**** SUPPLIED MATERIAL ****

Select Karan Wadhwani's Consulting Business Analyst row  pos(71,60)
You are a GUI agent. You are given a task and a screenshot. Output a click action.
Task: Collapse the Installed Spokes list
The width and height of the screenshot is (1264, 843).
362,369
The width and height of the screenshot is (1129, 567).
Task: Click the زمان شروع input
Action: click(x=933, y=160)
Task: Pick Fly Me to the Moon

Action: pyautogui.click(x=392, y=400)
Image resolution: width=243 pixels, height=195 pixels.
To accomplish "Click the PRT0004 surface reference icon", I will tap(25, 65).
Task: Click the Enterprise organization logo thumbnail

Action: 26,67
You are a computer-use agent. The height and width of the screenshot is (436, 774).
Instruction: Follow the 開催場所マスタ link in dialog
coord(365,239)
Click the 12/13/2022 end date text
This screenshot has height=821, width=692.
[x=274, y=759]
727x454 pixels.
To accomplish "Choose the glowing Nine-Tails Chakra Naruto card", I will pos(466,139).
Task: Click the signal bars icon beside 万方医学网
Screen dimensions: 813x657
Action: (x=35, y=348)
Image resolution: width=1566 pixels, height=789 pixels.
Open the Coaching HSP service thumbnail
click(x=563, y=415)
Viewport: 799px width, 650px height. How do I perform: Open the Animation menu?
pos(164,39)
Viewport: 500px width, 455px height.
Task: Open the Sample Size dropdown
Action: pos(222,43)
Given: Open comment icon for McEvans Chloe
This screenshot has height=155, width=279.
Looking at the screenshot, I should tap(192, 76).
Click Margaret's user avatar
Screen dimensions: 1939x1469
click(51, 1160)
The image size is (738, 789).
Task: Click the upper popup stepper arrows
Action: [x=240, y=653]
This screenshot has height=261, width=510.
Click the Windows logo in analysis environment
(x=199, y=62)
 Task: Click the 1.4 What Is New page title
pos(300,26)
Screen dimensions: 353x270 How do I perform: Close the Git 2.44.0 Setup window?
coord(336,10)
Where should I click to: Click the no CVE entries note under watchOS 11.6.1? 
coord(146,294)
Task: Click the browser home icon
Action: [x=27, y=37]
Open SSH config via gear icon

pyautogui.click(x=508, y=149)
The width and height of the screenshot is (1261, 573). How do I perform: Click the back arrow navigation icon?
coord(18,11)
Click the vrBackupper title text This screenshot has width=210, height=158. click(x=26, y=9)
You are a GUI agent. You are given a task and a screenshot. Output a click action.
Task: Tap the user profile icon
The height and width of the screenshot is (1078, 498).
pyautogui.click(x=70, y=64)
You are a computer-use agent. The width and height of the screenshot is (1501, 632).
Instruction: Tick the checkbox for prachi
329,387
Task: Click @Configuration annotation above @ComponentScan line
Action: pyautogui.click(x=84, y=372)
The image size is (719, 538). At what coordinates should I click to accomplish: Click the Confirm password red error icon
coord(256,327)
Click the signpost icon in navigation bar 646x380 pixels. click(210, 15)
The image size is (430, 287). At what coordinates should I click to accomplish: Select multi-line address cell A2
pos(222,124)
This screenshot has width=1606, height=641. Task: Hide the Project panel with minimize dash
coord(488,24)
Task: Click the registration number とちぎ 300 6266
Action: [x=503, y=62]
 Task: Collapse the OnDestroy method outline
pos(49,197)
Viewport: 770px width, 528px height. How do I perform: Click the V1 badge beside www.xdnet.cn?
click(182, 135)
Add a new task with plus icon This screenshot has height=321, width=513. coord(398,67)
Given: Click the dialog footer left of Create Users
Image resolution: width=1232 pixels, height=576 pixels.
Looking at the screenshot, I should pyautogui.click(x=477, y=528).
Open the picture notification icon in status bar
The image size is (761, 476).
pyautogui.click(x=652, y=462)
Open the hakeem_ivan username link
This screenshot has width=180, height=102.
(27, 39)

****

**AIM OF THE TASK**
Copy out the lines starting at the one containing "Task: Tap the user profile icon" and ending with the last line of the entries. Include nothing else.

**EXERCISE ANSWER**
Task: Tap the user profile icon
The height and width of the screenshot is (1078, 498).
pyautogui.click(x=70, y=64)
You are a computer-use agent. The width and height of the screenshot is (1501, 632).
Instruction: Tick the checkbox for prachi
329,387
Task: Click @Configuration annotation above @ComponentScan line
Action: pyautogui.click(x=84, y=372)
The image size is (719, 538). At what coordinates should I click to accomplish: Click the Confirm password red error icon
coord(256,327)
Click the signpost icon in navigation bar 646x380 pixels. click(210, 15)
The image size is (430, 287). At what coordinates should I click to accomplish: Select multi-line address cell A2
pos(222,124)
This screenshot has width=1606, height=641. Task: Hide the Project panel with minimize dash
coord(488,24)
Task: Click the registration number とちぎ 300 6266
Action: [x=503, y=62]
 Task: Collapse the OnDestroy method outline
pos(49,197)
Viewport: 770px width, 528px height. How do I perform: Click the V1 badge beside www.xdnet.cn?
click(182, 135)
Add a new task with plus icon This screenshot has height=321, width=513. coord(398,67)
Given: Click the dialog footer left of Create Users
Image resolution: width=1232 pixels, height=576 pixels.
Looking at the screenshot, I should pyautogui.click(x=477, y=528).
Open the picture notification icon in status bar
The image size is (761, 476).
pyautogui.click(x=652, y=462)
Open the hakeem_ivan username link
This screenshot has width=180, height=102.
(27, 39)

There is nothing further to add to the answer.